● **Task directions**
Where does the word "computer" occur in the entries below? Copy every line that has it.

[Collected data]

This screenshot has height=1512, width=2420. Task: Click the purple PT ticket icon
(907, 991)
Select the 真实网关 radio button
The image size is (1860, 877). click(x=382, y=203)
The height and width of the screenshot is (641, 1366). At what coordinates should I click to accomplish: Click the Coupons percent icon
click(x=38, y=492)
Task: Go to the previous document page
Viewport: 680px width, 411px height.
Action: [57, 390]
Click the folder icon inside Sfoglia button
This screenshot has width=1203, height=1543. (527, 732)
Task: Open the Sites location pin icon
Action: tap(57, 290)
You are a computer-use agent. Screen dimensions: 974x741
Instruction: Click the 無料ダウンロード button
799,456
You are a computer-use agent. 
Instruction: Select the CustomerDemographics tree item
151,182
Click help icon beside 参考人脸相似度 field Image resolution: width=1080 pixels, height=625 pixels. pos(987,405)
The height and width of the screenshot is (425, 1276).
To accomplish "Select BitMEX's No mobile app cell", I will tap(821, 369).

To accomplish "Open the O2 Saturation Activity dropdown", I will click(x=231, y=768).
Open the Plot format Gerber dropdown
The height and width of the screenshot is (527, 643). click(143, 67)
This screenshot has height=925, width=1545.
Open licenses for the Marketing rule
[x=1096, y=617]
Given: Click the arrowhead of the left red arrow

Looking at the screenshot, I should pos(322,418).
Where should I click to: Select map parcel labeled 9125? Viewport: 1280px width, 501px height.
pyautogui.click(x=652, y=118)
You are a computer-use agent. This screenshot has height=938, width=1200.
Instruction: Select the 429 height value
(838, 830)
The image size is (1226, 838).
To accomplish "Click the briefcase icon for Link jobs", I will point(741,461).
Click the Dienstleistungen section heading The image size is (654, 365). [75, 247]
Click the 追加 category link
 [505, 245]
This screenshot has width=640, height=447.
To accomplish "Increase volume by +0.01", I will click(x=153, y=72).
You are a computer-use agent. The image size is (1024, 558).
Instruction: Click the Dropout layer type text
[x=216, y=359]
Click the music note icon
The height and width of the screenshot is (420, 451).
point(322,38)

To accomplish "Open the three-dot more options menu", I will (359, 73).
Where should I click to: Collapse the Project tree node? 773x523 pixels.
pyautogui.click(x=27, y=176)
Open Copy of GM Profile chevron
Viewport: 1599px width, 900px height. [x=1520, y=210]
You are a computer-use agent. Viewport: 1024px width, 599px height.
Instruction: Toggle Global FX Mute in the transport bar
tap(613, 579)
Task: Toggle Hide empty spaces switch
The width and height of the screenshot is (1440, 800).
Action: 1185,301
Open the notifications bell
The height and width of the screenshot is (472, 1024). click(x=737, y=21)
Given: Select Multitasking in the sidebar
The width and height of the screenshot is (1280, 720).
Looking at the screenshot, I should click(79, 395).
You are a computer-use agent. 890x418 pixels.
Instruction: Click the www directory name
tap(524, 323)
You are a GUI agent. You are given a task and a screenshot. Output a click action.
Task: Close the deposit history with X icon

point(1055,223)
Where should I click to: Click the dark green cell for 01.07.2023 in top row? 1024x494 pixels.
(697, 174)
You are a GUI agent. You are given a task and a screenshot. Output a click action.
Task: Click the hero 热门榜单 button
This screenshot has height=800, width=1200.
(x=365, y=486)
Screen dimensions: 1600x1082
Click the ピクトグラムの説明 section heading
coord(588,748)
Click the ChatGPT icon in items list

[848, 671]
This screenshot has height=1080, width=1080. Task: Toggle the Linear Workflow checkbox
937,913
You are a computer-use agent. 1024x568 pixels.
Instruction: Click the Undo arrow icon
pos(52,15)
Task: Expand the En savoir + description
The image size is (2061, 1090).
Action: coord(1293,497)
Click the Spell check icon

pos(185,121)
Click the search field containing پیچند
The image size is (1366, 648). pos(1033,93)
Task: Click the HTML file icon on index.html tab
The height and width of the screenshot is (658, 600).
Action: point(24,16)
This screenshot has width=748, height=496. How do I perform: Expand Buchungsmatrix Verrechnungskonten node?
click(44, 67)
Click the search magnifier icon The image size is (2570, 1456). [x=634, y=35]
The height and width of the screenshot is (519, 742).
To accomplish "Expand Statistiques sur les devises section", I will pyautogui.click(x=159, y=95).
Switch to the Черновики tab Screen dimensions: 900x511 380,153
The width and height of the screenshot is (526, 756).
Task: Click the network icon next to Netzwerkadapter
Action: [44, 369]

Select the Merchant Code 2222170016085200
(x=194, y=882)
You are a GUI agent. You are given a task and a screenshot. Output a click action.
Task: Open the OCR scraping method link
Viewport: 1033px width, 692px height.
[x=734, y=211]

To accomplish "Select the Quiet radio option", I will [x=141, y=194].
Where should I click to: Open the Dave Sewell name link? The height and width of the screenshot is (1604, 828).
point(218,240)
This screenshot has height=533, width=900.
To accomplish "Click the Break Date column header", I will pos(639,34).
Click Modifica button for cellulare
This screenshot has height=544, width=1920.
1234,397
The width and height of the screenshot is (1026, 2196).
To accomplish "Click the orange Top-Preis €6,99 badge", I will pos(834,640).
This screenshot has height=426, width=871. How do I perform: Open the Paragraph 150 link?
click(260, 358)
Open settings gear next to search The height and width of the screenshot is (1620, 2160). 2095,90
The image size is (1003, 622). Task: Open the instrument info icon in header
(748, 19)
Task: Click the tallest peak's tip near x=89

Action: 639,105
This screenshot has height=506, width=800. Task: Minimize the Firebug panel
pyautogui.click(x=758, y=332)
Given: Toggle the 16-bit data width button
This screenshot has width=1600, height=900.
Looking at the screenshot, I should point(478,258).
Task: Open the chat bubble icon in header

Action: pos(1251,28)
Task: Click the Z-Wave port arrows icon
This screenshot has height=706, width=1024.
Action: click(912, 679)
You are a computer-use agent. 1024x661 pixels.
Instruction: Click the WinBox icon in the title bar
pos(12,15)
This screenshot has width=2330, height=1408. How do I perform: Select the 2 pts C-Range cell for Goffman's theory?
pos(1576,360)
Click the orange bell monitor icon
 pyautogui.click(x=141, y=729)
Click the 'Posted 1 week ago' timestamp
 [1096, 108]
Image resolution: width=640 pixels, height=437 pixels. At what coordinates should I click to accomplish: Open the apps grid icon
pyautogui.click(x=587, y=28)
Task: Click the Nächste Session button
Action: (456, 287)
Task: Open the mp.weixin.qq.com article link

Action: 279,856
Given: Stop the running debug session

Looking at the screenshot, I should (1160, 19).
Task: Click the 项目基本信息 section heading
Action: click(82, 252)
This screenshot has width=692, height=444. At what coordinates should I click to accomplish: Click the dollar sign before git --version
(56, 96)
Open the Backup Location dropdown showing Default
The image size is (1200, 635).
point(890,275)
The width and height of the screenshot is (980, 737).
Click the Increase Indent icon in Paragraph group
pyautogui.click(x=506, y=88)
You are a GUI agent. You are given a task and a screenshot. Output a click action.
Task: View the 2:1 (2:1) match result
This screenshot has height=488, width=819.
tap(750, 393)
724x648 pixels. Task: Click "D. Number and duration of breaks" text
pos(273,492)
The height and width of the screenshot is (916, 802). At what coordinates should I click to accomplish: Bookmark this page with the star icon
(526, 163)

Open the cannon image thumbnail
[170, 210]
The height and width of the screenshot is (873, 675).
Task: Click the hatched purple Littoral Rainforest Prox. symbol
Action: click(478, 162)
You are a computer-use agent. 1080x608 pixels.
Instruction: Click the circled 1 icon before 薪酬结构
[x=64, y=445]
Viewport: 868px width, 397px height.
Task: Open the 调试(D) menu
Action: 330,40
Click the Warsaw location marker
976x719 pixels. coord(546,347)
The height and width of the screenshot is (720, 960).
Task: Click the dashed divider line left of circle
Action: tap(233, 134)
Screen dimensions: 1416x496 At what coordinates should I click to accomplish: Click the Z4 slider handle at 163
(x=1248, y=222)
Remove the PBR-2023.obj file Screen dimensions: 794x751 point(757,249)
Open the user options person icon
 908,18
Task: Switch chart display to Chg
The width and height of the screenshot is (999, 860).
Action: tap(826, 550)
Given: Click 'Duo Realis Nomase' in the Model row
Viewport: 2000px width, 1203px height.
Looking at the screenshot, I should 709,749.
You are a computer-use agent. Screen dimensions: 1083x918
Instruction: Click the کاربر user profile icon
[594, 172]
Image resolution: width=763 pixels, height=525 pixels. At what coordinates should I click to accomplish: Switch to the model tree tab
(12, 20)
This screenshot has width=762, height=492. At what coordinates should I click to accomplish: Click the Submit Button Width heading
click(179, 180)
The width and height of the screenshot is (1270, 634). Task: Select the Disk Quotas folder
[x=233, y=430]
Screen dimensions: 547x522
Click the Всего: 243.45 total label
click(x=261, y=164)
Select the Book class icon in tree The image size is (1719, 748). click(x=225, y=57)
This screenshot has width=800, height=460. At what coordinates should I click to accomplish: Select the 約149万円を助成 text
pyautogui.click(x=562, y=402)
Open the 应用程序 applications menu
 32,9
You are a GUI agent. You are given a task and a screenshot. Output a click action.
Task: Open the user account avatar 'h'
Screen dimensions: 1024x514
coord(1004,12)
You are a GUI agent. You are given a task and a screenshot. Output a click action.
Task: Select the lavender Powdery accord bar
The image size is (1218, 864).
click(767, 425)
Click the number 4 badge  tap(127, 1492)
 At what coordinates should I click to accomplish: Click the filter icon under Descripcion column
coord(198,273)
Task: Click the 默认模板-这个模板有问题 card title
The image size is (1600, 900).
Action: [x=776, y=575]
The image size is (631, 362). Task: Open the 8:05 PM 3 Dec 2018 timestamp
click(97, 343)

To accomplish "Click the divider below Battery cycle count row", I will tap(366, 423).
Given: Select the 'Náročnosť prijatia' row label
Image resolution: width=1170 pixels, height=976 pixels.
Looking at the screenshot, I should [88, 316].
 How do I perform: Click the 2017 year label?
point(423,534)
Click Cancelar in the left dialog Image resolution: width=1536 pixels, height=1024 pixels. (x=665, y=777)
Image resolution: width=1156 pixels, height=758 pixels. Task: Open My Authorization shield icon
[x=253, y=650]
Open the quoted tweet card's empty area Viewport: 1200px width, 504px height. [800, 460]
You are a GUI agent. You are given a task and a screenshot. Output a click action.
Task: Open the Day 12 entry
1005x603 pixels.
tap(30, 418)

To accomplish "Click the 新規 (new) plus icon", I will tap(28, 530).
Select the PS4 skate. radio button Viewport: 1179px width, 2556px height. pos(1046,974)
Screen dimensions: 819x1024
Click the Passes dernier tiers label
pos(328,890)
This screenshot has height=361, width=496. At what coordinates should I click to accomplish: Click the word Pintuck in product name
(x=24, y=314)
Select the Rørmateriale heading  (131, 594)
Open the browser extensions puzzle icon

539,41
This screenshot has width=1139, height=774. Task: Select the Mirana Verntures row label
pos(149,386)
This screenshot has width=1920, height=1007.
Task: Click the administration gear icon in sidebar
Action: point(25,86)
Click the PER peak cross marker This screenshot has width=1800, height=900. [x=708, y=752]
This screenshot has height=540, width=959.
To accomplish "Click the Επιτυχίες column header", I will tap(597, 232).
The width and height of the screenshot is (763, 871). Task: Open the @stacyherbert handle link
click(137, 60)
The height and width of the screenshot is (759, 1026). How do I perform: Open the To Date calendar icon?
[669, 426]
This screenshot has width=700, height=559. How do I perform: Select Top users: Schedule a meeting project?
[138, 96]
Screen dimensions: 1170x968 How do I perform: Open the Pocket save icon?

● **Written answer**
You are a computer-use agent. Screen dimensions: 974x741
You are a computer-use agent. 
You are a computer-use agent. This screenshot has height=938, width=1200.
You are a computer-use agent. The image size is (1024, 558).
You are a computer-use agent. Viewport: 1024px width, 599px height.
You are a computer-use agent. 890x418 pixels.
You are a computer-use agent. 1024x568 pixels.
You are a computer-use agent. 1024x661 pixels.
You are a computer-use agent. 1080x608 pixels.
You are a computer-use agent. Screen dimensions: 1083x918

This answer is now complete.